И вдруг публицистика показалась ему скучной и ненужной, и вдруг душа его затосковала по далекой еще весне, по встрече, которой он ждал всю свою громовую жизнь.
А о себе-то ведь никогда не думал. Все битва, схватка, опровержение, предположение, движение вперед и слезы общие из глаз, а где же моя-то слезинка, маленькая моя, где ты?
Та девушка таитянка на поэтическом вечере, которая таитянскими мягко-искрящимися глазами смотрела на него давеча из третьего ряда… Он успел ей крикнуть тогда: «Вы таитянский цветок, вы – лотос! А я – русский можжевельник! Поняли? Я русский можжевельник! Знаете, что такое можжевельник?» Она кивала ему в водовороте лиц, тянула к нему свою узкую руку, но толпа уже уносила его в другую сторону.
Тут у магазина подарков под хлопьями снега стали складываться стихи о девушке-таитянке, тут вдруг, совсем забывшись перед лицом всенародно узнавшей его толпы, Лева Малахитов, тридцатитрехлетний любимец народа, сложил стихотворение о русском можжевельнике.
Я можжевельник, можжевельник маленький,
А вы цветочек таитянский аленький…
Я можжевельник, я – по грудь в снегу,
Ко мне медведь выходит на поживу.
Но вы, на таитянском берегу,
Не верьте прессе, суетной и лживой!
– Сочиняет, – говорили в толпе.
– Сейчас рванет!
– Лева, давай!
– Лева, выжми на полную железку!
Закончив стихи и вздрогнув, он увидел вокруг множество светящихся лиц. Сердце его рванулось, колоколами загудела восторженная кровь, он распахнул пальто, стащил с головы уральский свой треух, купленный в Монреале, и стал читать…
Совсем недавно отгремел «матч столетия», в котором Лева защищал ворота сборной хоккейной команды нашей страны. Он защищал их смело и решительно от нападения жутких канадо-американских профессионалов, сборной команды «Звездной лиги». Одну из звездных троек возглавлял сам Морис Ришар, хоккеист № 1, старый Левин приятель еще по вынужденной посадке на острове Кюрасао.
Вот что произошло: в конце третьего периода Ришар получил право на буллит, то есть на поединок с вратарем нашей сборной, с Левой Малахитовым, любимцем народа.

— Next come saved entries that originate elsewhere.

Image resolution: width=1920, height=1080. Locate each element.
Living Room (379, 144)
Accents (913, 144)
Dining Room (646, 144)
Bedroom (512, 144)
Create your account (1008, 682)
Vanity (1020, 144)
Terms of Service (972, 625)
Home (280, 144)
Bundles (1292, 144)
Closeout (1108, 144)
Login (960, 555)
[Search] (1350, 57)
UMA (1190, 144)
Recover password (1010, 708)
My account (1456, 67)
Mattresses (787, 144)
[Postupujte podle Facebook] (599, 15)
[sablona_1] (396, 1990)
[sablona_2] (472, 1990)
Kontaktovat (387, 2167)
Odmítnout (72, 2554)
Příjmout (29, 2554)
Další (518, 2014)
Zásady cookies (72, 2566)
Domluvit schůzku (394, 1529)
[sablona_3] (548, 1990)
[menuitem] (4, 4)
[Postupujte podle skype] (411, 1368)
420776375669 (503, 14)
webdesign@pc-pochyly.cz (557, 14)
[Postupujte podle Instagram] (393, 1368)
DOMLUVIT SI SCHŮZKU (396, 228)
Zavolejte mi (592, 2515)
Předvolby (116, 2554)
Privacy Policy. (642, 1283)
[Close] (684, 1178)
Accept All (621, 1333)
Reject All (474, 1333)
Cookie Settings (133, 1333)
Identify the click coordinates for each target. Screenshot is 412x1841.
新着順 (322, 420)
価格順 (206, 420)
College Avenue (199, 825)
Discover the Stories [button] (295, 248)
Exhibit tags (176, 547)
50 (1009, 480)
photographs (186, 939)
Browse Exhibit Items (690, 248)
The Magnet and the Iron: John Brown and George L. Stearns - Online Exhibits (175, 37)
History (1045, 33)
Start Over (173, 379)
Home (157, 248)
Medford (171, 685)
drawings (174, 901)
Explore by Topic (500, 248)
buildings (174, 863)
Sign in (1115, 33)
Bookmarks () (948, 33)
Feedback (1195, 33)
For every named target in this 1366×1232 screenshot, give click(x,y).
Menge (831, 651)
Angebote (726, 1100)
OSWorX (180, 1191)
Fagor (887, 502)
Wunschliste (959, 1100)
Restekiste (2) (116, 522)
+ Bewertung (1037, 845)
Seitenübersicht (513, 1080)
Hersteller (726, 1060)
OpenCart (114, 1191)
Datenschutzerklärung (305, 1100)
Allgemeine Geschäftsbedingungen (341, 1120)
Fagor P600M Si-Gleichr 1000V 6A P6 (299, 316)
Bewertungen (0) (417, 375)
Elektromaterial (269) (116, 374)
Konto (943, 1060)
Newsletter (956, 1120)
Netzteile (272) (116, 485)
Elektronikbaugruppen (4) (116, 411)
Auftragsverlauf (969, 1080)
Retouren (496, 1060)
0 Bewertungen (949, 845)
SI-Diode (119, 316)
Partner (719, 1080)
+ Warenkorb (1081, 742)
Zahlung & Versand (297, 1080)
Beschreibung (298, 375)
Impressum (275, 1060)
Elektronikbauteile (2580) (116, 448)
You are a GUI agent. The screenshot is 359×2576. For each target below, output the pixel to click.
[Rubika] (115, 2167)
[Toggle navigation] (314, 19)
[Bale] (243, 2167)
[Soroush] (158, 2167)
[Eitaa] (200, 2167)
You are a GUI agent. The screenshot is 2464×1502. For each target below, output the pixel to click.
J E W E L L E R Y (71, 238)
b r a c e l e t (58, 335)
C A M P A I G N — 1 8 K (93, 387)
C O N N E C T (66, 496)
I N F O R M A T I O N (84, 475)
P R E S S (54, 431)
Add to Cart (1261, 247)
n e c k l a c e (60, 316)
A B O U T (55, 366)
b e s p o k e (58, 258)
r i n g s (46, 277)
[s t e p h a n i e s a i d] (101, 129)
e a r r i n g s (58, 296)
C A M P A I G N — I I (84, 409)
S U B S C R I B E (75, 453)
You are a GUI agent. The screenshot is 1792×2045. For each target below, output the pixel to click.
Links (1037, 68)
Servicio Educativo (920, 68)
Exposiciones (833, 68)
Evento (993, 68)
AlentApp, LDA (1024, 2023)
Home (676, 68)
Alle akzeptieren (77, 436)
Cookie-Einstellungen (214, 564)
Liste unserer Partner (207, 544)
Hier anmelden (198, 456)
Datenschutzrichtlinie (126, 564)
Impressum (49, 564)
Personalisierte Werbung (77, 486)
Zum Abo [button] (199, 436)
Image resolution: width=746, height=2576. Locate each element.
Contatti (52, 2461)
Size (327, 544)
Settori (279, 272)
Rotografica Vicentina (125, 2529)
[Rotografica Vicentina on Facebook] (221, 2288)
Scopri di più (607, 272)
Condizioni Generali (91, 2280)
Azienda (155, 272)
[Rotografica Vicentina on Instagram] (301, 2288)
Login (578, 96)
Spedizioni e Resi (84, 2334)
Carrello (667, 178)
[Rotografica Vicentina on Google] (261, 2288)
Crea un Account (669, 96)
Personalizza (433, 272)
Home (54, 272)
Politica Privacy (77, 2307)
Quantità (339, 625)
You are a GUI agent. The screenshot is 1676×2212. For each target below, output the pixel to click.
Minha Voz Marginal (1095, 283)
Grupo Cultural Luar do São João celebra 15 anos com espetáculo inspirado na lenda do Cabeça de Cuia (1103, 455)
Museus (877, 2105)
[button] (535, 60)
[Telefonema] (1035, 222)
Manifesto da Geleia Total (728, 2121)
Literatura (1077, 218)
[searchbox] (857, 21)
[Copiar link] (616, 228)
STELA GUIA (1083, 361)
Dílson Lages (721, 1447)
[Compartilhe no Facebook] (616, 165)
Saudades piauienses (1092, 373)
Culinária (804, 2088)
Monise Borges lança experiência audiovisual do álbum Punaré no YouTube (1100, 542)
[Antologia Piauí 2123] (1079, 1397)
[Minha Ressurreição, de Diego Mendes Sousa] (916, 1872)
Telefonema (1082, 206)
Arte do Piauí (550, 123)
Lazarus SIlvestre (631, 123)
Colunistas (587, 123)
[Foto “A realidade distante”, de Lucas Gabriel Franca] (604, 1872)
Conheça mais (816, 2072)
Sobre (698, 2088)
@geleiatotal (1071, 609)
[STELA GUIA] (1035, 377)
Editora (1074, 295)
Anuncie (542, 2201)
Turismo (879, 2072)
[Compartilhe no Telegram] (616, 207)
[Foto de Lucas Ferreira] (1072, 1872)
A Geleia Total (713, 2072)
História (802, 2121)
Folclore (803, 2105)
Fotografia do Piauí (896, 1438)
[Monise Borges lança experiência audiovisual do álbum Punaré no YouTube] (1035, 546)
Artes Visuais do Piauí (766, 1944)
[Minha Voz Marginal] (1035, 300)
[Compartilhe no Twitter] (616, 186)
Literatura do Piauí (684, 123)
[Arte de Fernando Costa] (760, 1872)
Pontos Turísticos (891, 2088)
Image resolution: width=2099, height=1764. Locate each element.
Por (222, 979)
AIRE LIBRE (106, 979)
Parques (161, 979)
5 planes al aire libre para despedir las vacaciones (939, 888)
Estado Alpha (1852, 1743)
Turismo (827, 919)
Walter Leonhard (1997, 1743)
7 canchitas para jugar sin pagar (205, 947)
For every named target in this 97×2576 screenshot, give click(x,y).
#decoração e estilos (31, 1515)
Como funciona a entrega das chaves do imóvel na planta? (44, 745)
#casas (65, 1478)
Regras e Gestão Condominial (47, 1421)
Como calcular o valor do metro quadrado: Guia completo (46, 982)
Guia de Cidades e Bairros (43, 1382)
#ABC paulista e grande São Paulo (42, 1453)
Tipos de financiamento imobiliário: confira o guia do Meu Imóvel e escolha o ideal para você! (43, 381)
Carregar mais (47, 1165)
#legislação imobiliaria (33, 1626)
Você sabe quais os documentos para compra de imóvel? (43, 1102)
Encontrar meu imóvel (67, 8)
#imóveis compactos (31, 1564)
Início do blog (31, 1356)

Вот Ришар стоит, согнувшись, выставив вперед свою страшную клюшку. Вот Лева стоит, в своей вратарской маске похожий на паяца. Вот они оба стоят в неожиданном звуковом вакууме после пятидесяти девяти минут ураганного рева.
Счет 2: 2. Буллит Ришара – последняя надежда «звездных» на выигрыш. Верное дело, стопроцентный шанс.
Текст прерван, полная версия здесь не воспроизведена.